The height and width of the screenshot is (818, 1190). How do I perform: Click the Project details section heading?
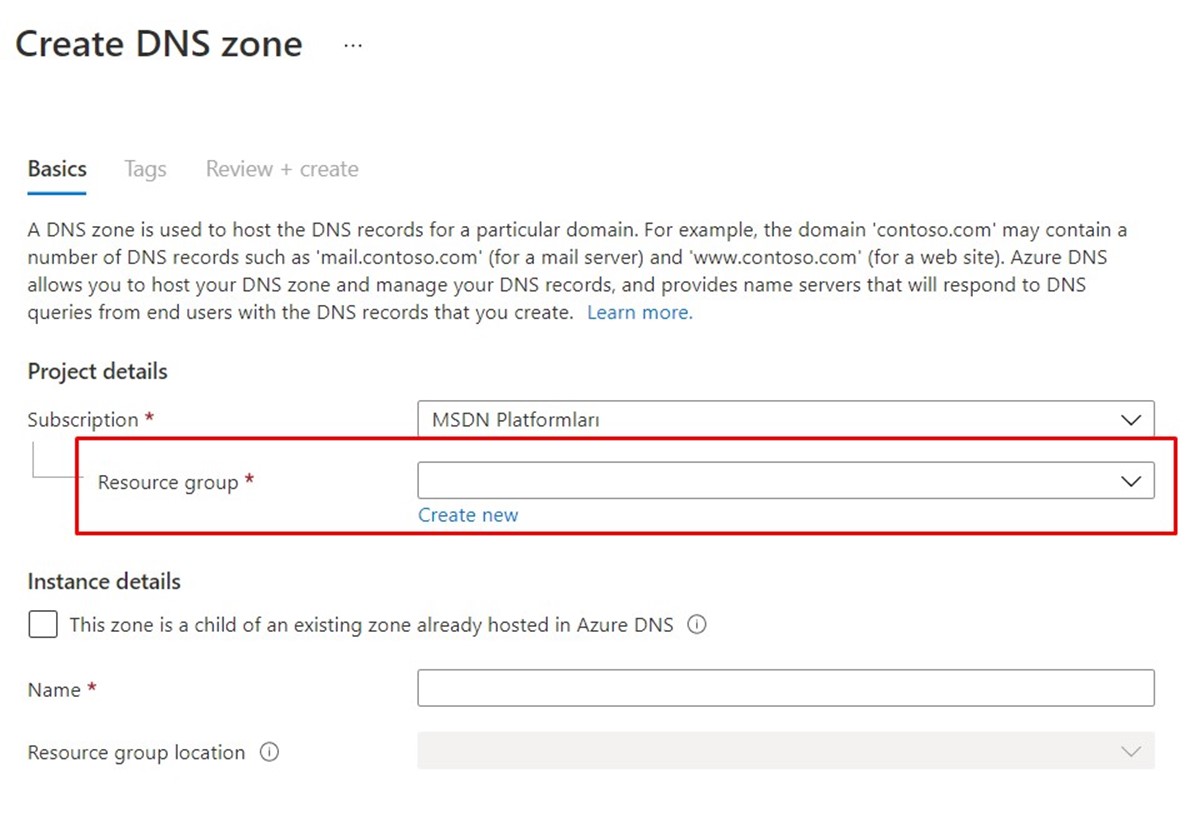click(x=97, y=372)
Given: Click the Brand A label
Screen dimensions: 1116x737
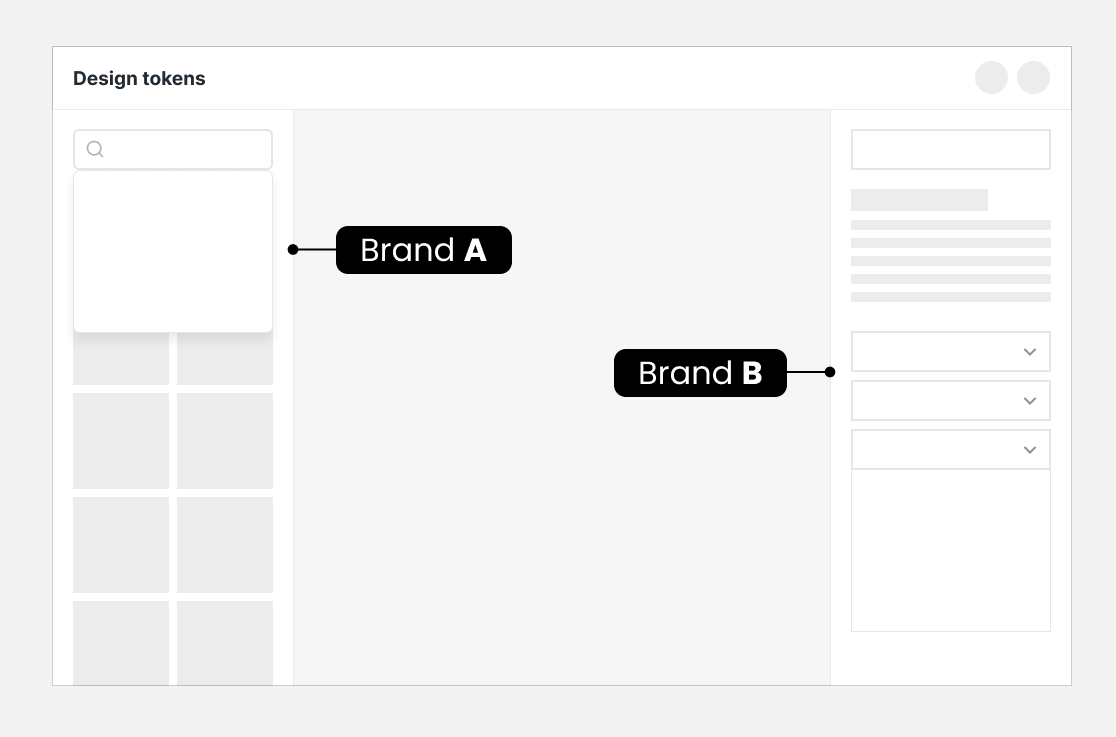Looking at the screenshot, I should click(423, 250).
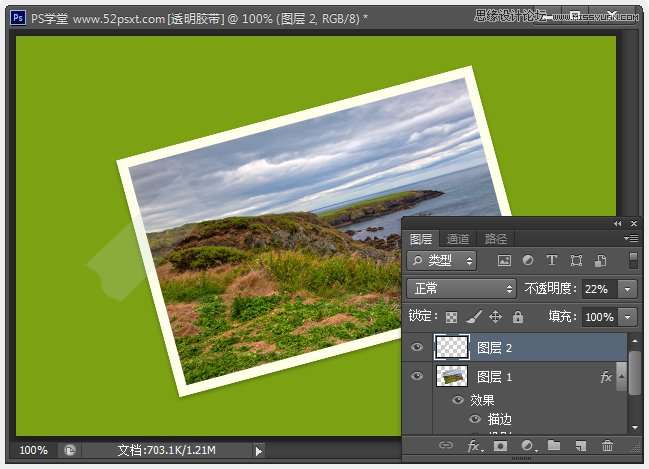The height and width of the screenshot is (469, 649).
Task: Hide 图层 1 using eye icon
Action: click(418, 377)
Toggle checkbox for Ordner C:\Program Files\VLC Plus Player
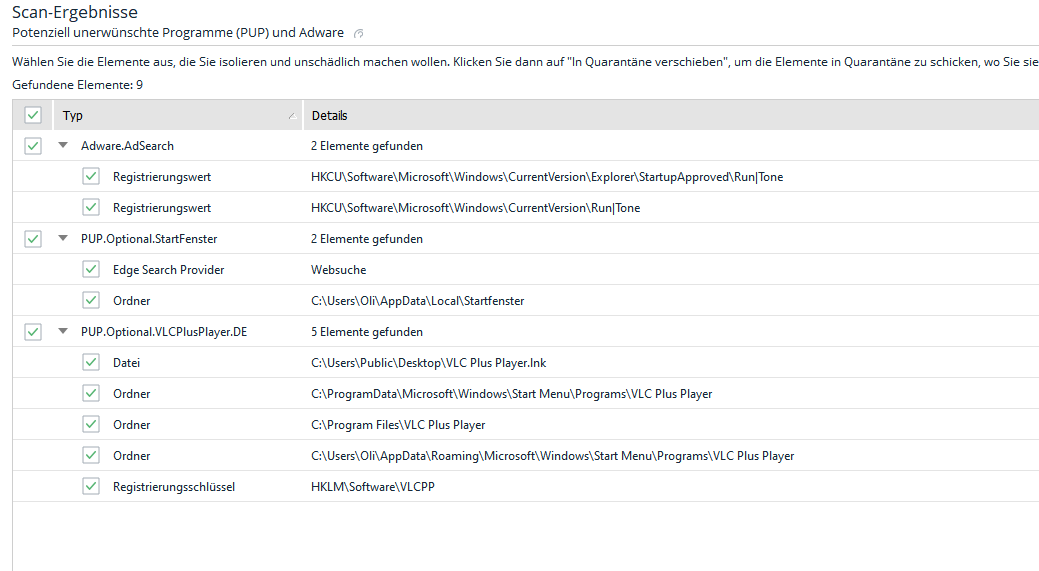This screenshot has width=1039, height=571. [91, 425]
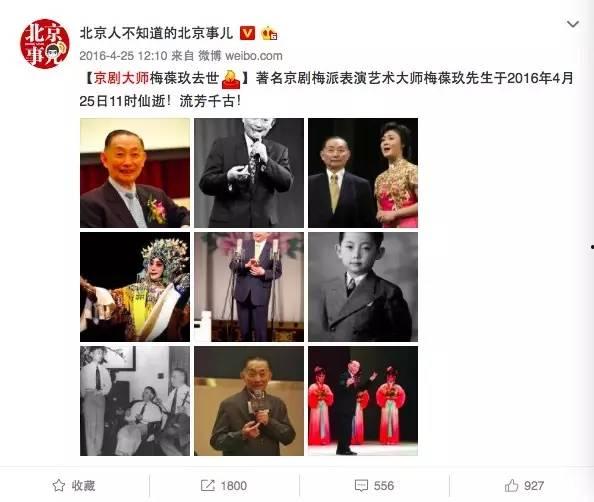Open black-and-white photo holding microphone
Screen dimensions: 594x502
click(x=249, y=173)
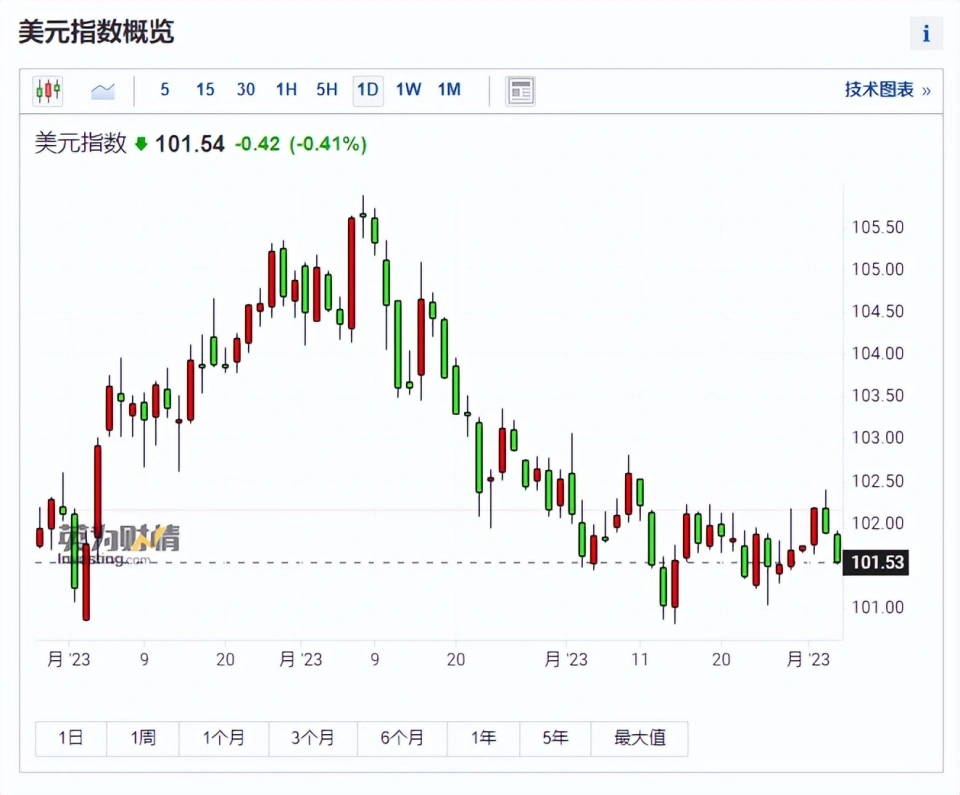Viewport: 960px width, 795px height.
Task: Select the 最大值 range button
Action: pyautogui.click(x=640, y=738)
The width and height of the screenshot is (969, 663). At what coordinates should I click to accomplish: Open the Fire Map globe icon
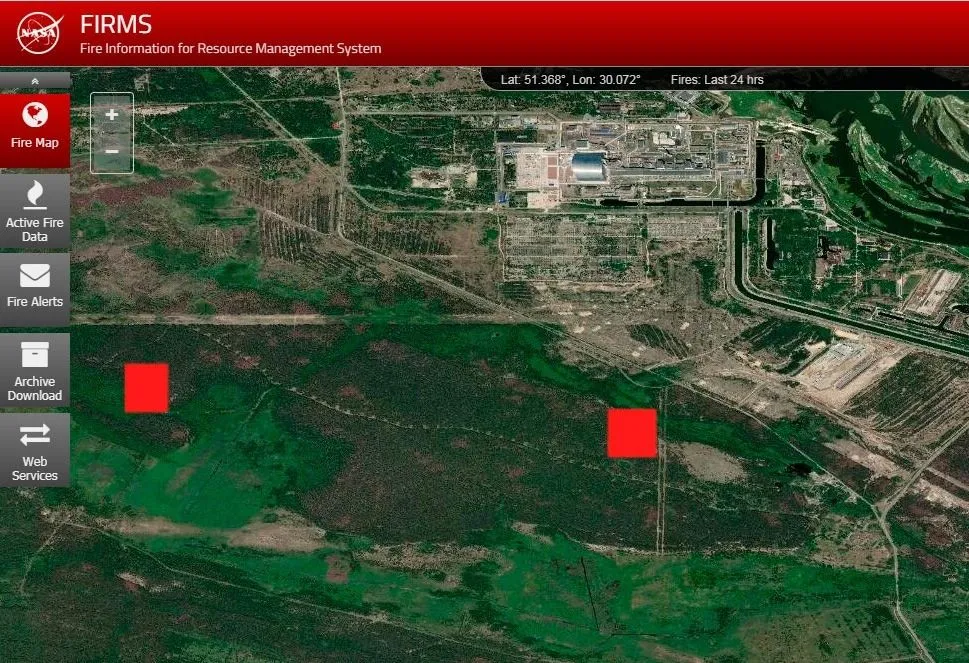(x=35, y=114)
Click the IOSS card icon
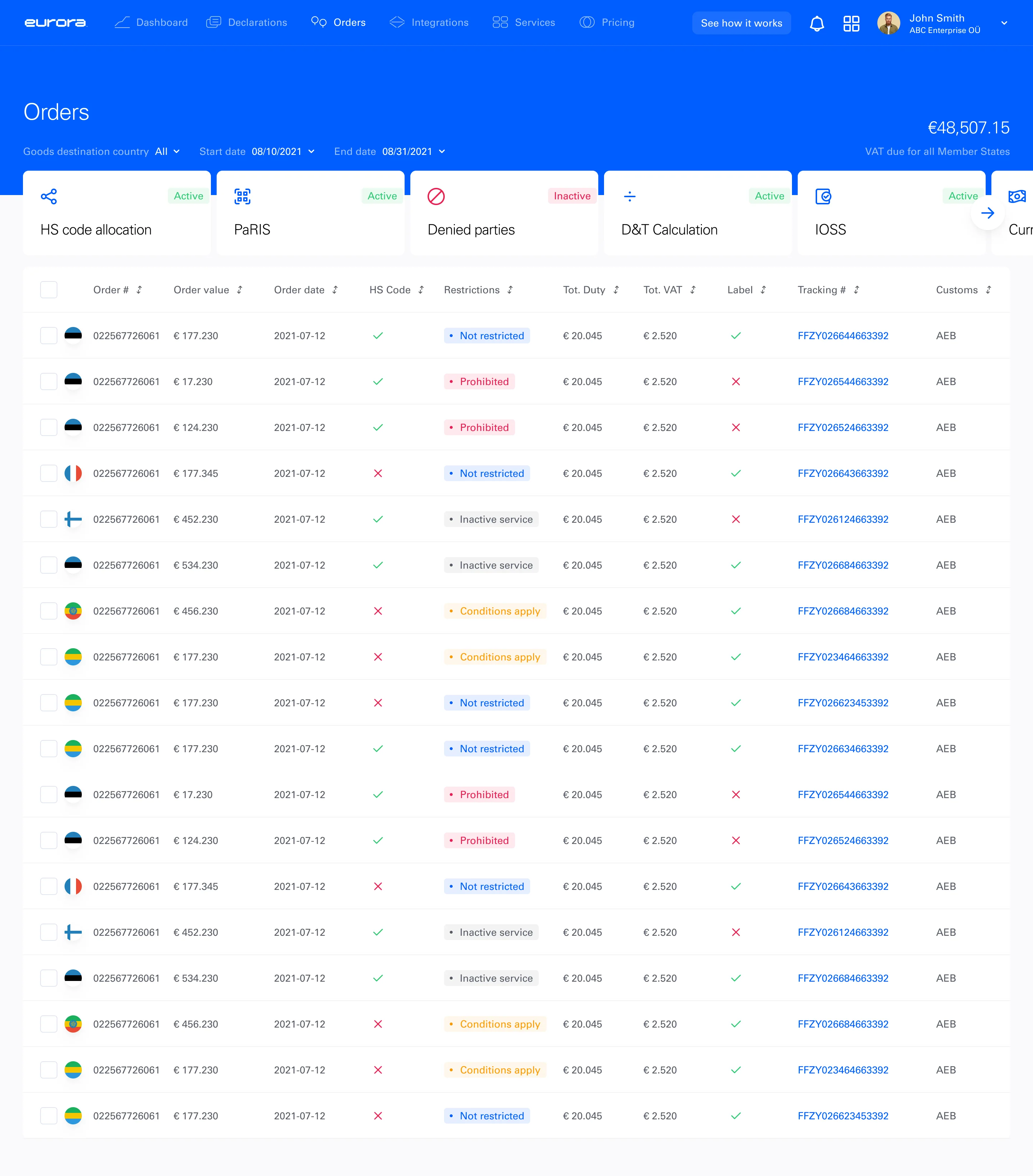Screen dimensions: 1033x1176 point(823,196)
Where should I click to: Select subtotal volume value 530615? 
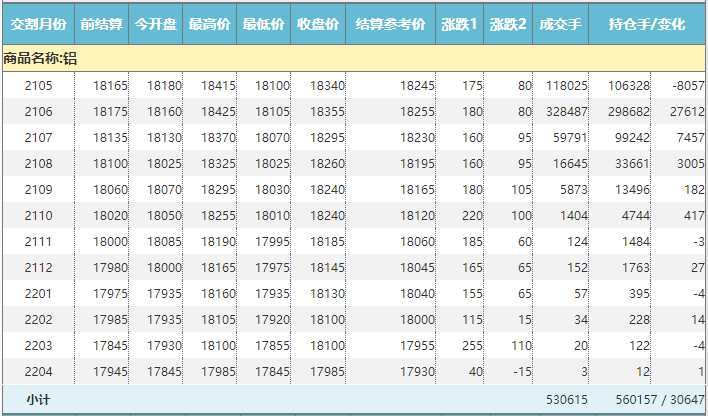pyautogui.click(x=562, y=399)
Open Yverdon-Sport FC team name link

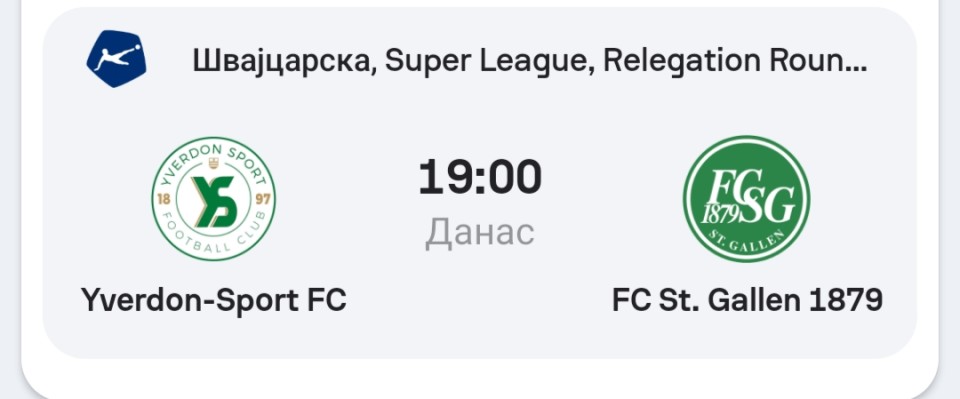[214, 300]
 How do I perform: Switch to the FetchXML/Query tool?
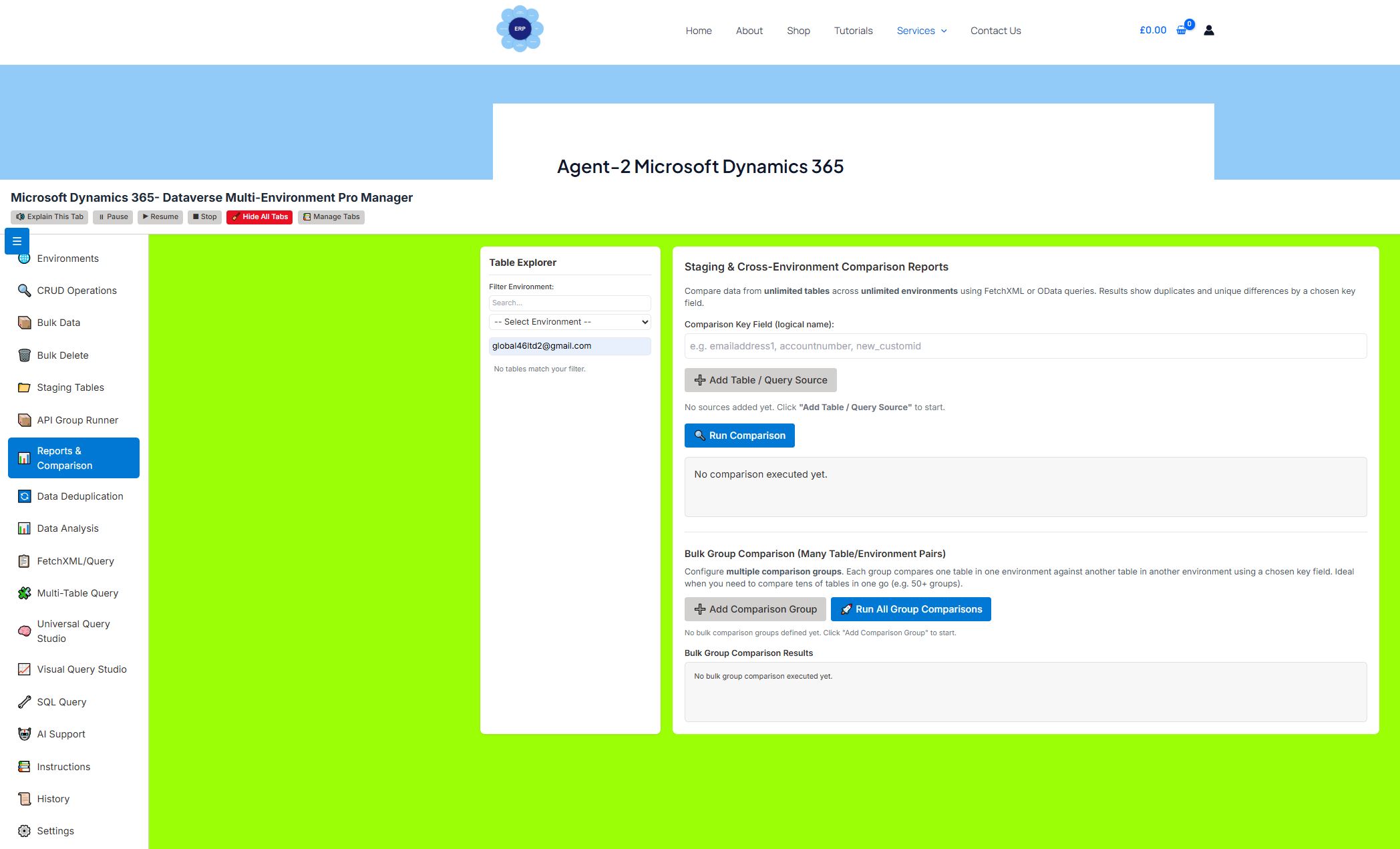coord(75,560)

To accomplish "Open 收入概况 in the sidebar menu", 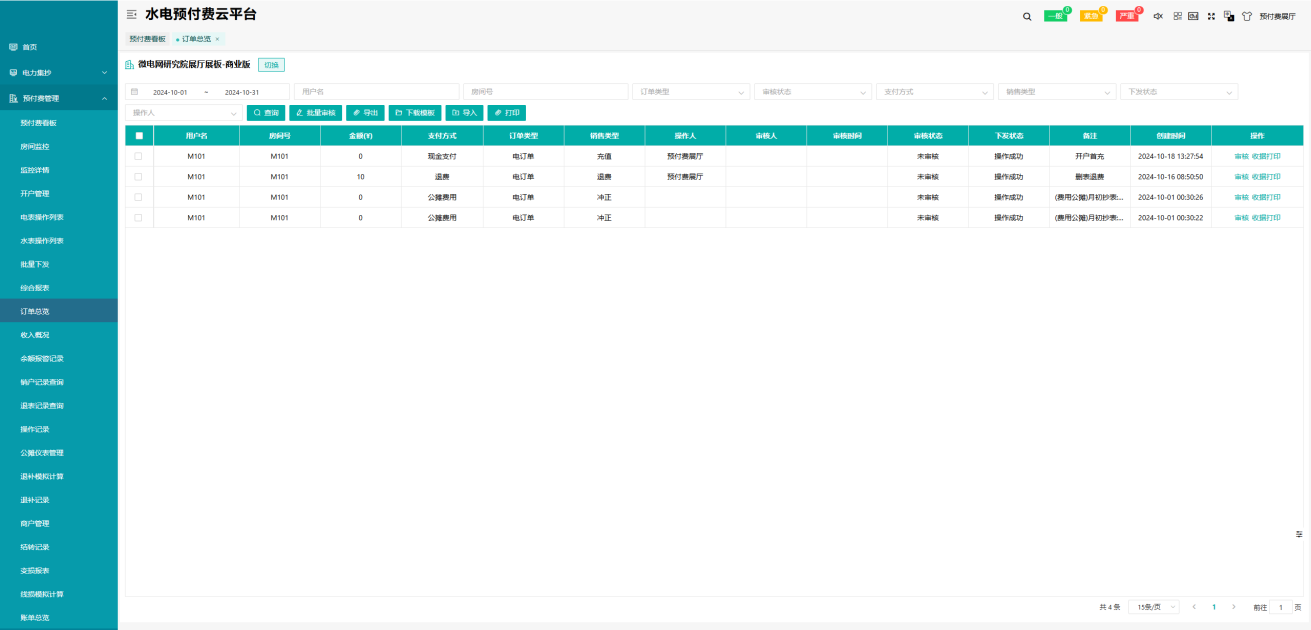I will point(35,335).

** YOUR INSTRUCTIONS **
Can you render everything in the listing above, from its very first line down to and including the line containing "Action: click(418, 377)", as a JSON list of strings with one string per line? Skip blank lines and leave the pictures out.

** SOLUTION **
[
  "The height and width of the screenshot is (818, 1190). How do I perform: Click the Project details section heading?",
  "click(x=97, y=372)",
  "Given: Click the Brand A label",
  "Screen dimensions: 1116x737",
  "Looking at the screenshot, I should click(423, 250).",
  "The height and width of the screenshot is (469, 649).",
  "Task: Hide 图层 1 using eye icon",
  "Action: click(418, 377)"
]